# PROBLEM DESCRIPTION
Quote the items word for word, starting with the line that contains "Focus the driver search input field" and going on through the line that contains "click(241, 443)", and give only those lines.

# INPUT DATA
● ● ● ● ●
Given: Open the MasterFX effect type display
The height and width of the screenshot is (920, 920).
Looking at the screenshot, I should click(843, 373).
● ● ● ● ●
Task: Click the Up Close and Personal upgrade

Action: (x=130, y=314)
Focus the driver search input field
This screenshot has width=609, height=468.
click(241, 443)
● ● ● ● ●
# RESPONSE TO THE TASK
Focus the driver search input field
This screenshot has width=609, height=468.
click(241, 443)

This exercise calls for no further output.